§ EXERCISES TO COMPLETE
• A. Please say whether each statement agrees with the column on busing in Boston below, answering yes or no and quoting the words from the column that decide it: (i) The column first ran on page 2 of the Dorchester Reporter. (ii) The head of New York's convention delegation objected to the L Street Bathhouse as the site of his state's party. (iii) Barry Bonds made his comments in the Herald.
• B. Pick up the column on busing in Boston right after its last sentence and keep writing it.

(SUPPLIED TEXT begins)

City Has to Excorise Demons of Busing

This article originally appeared on page 2 of the June 24, 2004 edition of the Dorchester Reporter.

Boston’s bogeyman made a return trip to town this past week. Not to worry, though; the tabloid press and political establishment successfully bludgeoned it to death before it could do any harm. Or any good. It happens this way every time the “R” word - Race - comes up for air. And it’s a sorry sign of a city that’s not willing or able to deal with reality.

First, the man who’s heading up New York’s delegation to the Democratic National Convention stepped in it by balking at the L Street Bathhouse as a location for his state’s convention soiree in July. Then, Barry Bonds poured an as-yet-undetermined substance on the fire by making a series of outrageous, ignorant comments in the Globe sports section.

(SUPPLIED TEXT ends)
(THE DATA begins)

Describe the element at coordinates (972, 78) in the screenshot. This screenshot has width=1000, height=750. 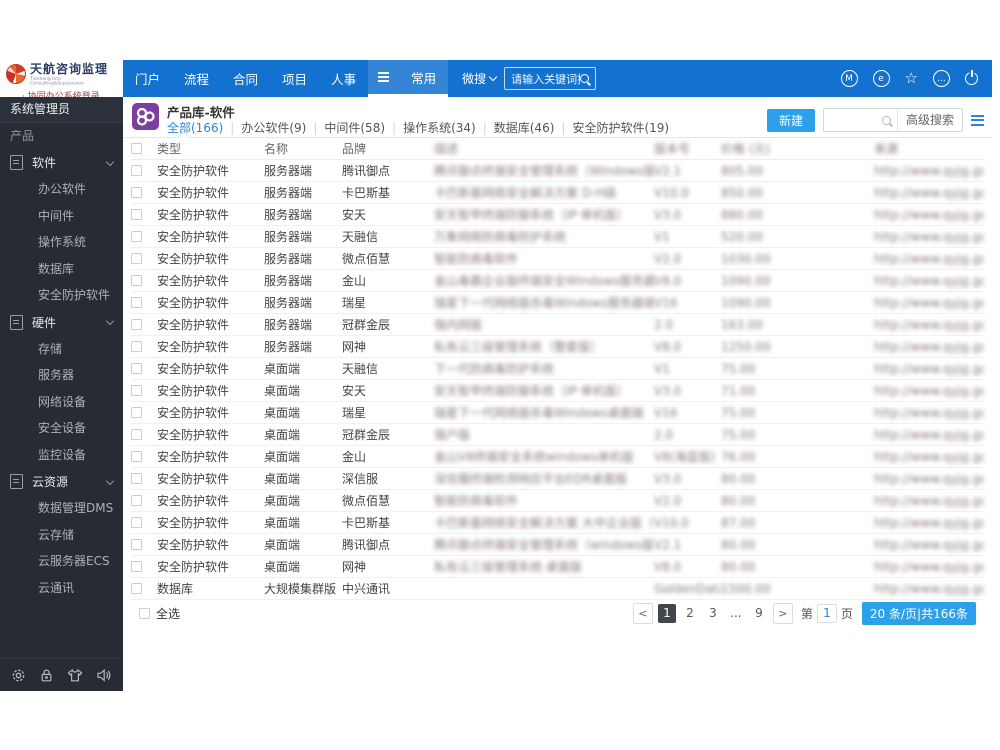
I see `power-logout-icon` at that location.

(THE DATA ends)

§ WRITTEN RESPONSES
• A.
(i) Yes: "This article originally appeared on page 2 of the June 24, 2004 edition of the Dorchester Reporter."
(ii) Yes: "balking at the L Street Bathhouse as a location for his state’s convention soiree in July"
(iii) No: "in the Globe sports section"

• B.
Bonds has never even been to this city and richly deserves the wrath of the boo-birds who’ll descend on him next month at his Fenway debut. But Bonds and the unfortunate New Yorker who vented his angst more rationally in a letter to DNC officials aren’t an aberration. They speak for millions of black Americans for whom Boston is still the Birmingham of the North, a reputation that was recklessly but sturdily built rock-by-rock, brick-by-brick by the morons who played target practice with yellow buses 30 years ago. Some of the same clowns are still out there, only now they’re wearing suits and masquerading as respectable citizens.

An old grammar school classmate of mine from St. Gregory’s - who now lives in Atlanta - put it into perspective pretty well for me the other day. Most of the folks she encounters - who abhor Boston but have never been here - think we’re still living in the 1970s. Back home, she says, too many
Bostonians like to pretend like the 1970s never happened. Both sides are living a lie. The truth, of course, is somewhere in the middle.

The thing is, we’re the ones who have to live with the consequences on a day to day basis, not just for four days in July. So shame on us for not making our case more plain - and believable.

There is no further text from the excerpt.